Kafka is a distributed event streaming platform that lets you read, write, store, and process events (also called records or messages in the documentation) across many machines.
sudo apt-get install openjdk-8-jdk
Create a Directory and Download kafka using this link https://dlcdn.apache.org/kafka/3.3.1/kafka_2.13-3.3.1.tgz
$ tar -xzf kafka_2.13-3.3.1.tgz
$ cd kafka_2.13-3.3.1
Apache Kafka can be started using ZooKeeper or KRaft. In our case we would be using zookeeper
# Start the ZooKeeper service
$ bin/zookeeper-server-start.sh config/zookeeper.properties
Open another terminal and navigate to the download directory and run this command below
# Start the Kafka broker service
$ bin/kafka-server-start.sh config/server.properties
Kafka is a distributed event streaming platform that lets you read, write, store, and process events also called records or messages in the documentation across many machines.
Example events are payment transactions, geolocation updates from mobile phones, shipping orders, sensor measurements from IoT devices or medical equipment, and much more.

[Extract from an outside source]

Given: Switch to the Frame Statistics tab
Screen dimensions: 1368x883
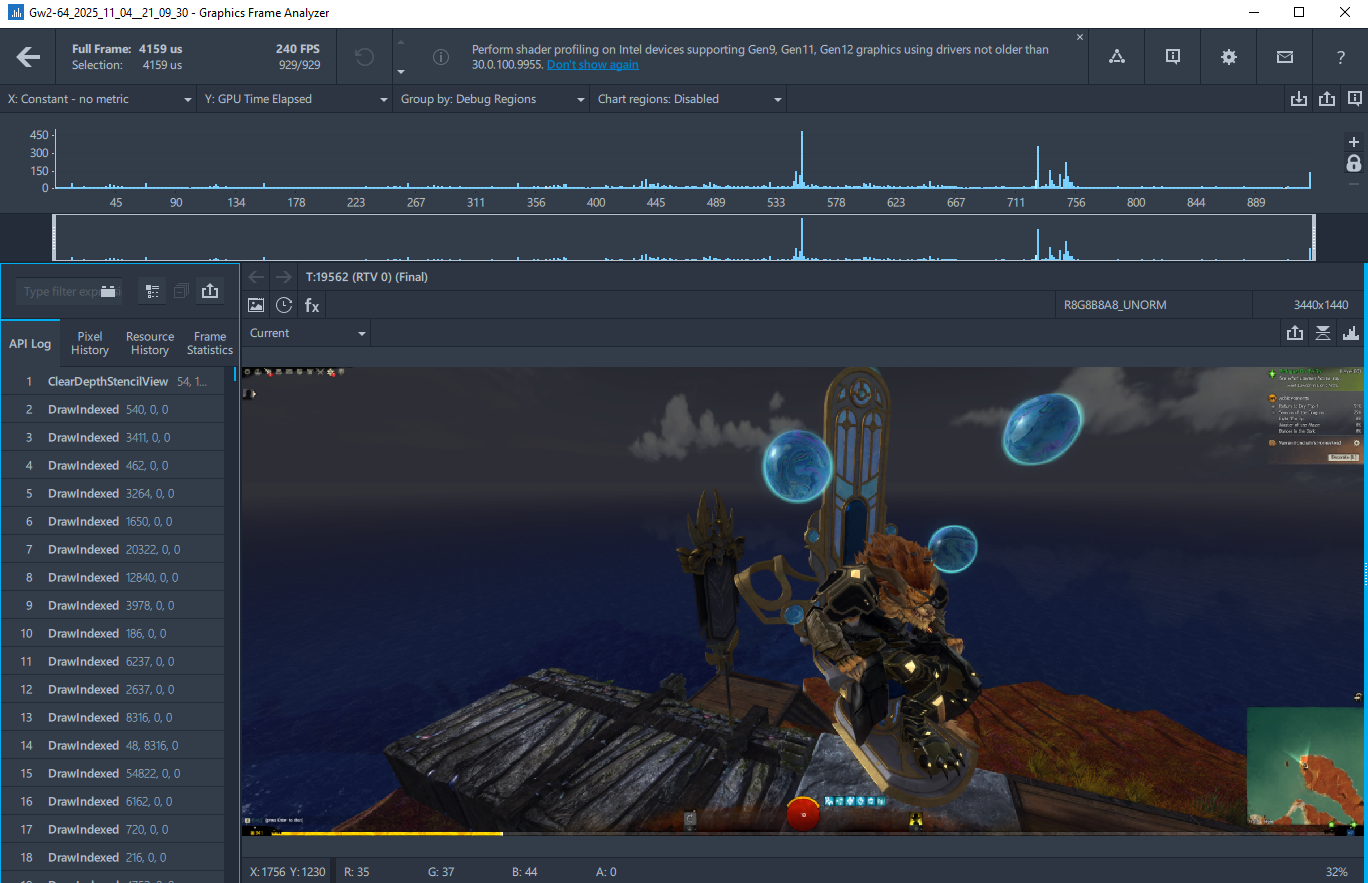Looking at the screenshot, I should tap(210, 343).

These events are organized and stored in topics. Very simplified, a topic is similar to a folder in a filesystem, and the events are the files in that folder.
So before you can write your first events, you must create a topic. Open another terminal session, navigate to the download directory and run:
$ bin/kafka-topics.sh --create --topic quickstart-events --bootstrap-server localhost:9092
A Kafka client communicates with the Kafka brokers via the network for writing (or reading) events. Once received, the brokers will store the events in a durable and fault-tolerant manner for as long as you need—even forever.
Run the console producer client to write a few events into your topic. By default, each line you enter will result in a separate event being written to the topic.
$ bin/kafka-console-producer.sh --topic quickstart-events --bootstrap-server localhost:9092
This is my first event
This is my second event
You can stop the producer client with Ctrl-C
at any time.
Open another terminal session and run the console consumer client to read the events you just created:
$ bin/kafka-console-consumer.sh --topic quickstart-events --from-beginning --bootstrap-server localhost:9092
This is my first event
This is my second event
Because events are durably stored in Kafka, they can be read as many times and by as many consumers as you want. You can easily verify this by opening yet another terminal session and re-running the previous command again.